Palm reported a staggering 264% increase in data breaches involving ransomware from 2018 to 2022, emphasizing collaboration among government agencies. Furthermore, Palm identified three principles for HHS’s cybersecurity strategy:
- Strengthening accountability among all healthcare entities.
- Supporting the sector financially with investments in under-resourced facilities like rural hospitals and clinics.
- Improving federal coordination for cybersecurity, especially for low-resourced providers.
Going deeper
While previous HHS and NIST initiatives have set the foundation for healthcare cybersecurity, more recent efforts include strategic documents outlining cybersecurity goals and standards.
More specifically, the HHS released a concept paper outlining its healthcare cybersecurity strategy in December 2023. One month later, the HHS issued cybersecurity performance goals (CPGs) for healthcare organizations.
Learn more: Upcoming 2024 HIPAA updates and changes
What was said
Palm stated, "For years, we have worked together to develop new tools, guidance, and resources to help organizations build their cyber defenses, comply with the HIPAA Security Rule, and improve their resilience."
She also noted, “If we fail to meet this challenge, we are not only risking personally identifiable health information but the safety of the patients that we all serve.”
By the numbers
- 264% increase in data breaches involving ransomware from 2018 to 2022.
- $240 million in funding for cybersecurity through the Hospital Preparedness Program.
- $1.3 million in financial incentives for hospitals proposed under President Biden’s FY 2025.
Why it matters
Protected health information (PHI) is a major target in healthcare cyberattacks, with threat actors exploiting cybersecurity vulnerabilities for financial gain. Therefore, collaboration between agencies like HHS and NIST will improve security measures, protecting patients and healthcare infrastructure.
FAQs
What is a data breach?
A breach occurs when an unauthorized party gains access, uses or discloses protected health information (PHI) without permission. Breaches include hacking, losing a device containing PHI, or sharing information, like email login credentials, with unauthorized individuals.

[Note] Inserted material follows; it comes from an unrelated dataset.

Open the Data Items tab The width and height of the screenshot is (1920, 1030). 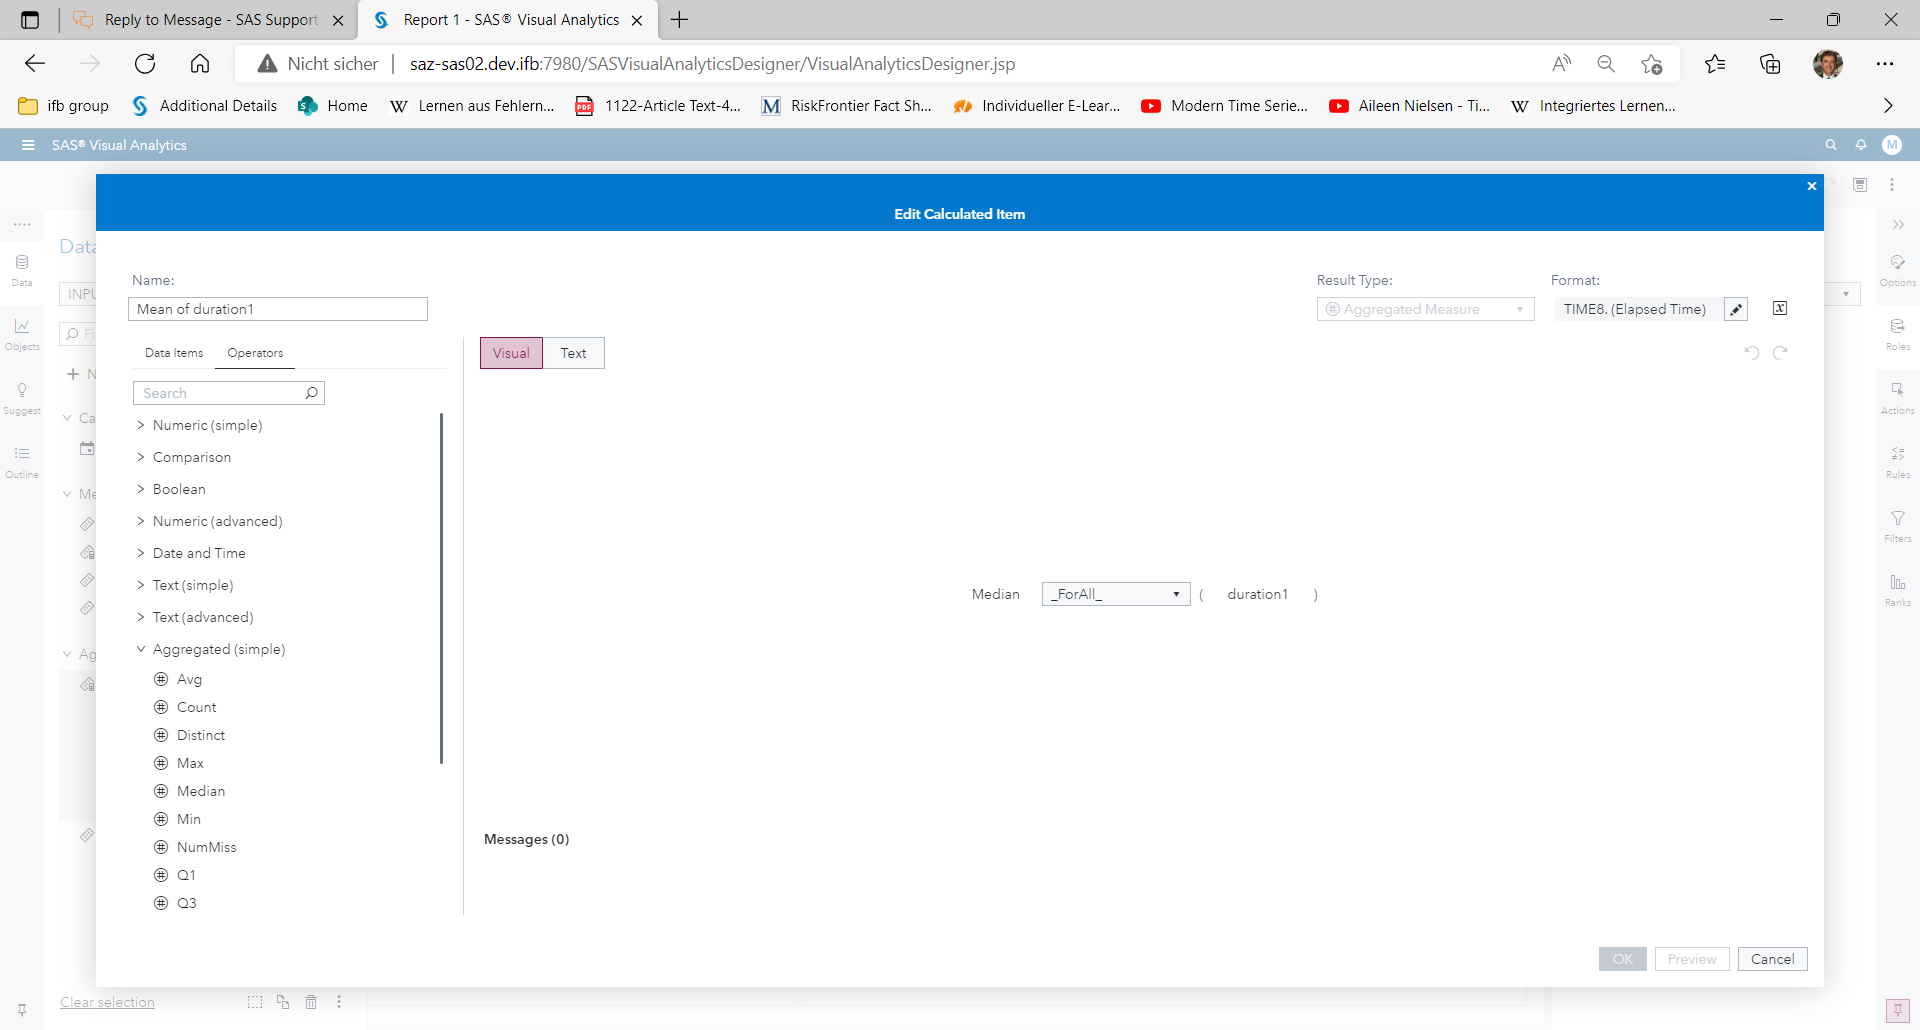pos(173,352)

Who needs to comply with HIPAA?
HIPAA compliance is required for covered entities, such as healthcare providers, health plans, and healthcare clearinghouses, as well as their business associates who handle PHI.
Related: HIPAA Compliant Email: The Definitive Guide
What are the penalties for violating HIPAA regulations?
Civil penalties for HIPAA violations can include fines ranging from $100 to $50,000, with an annual maximum of $1.5 million per violation. Criminal penalties are applied when HIPAA violations are knowingly committed, with increased fines and imprisonment.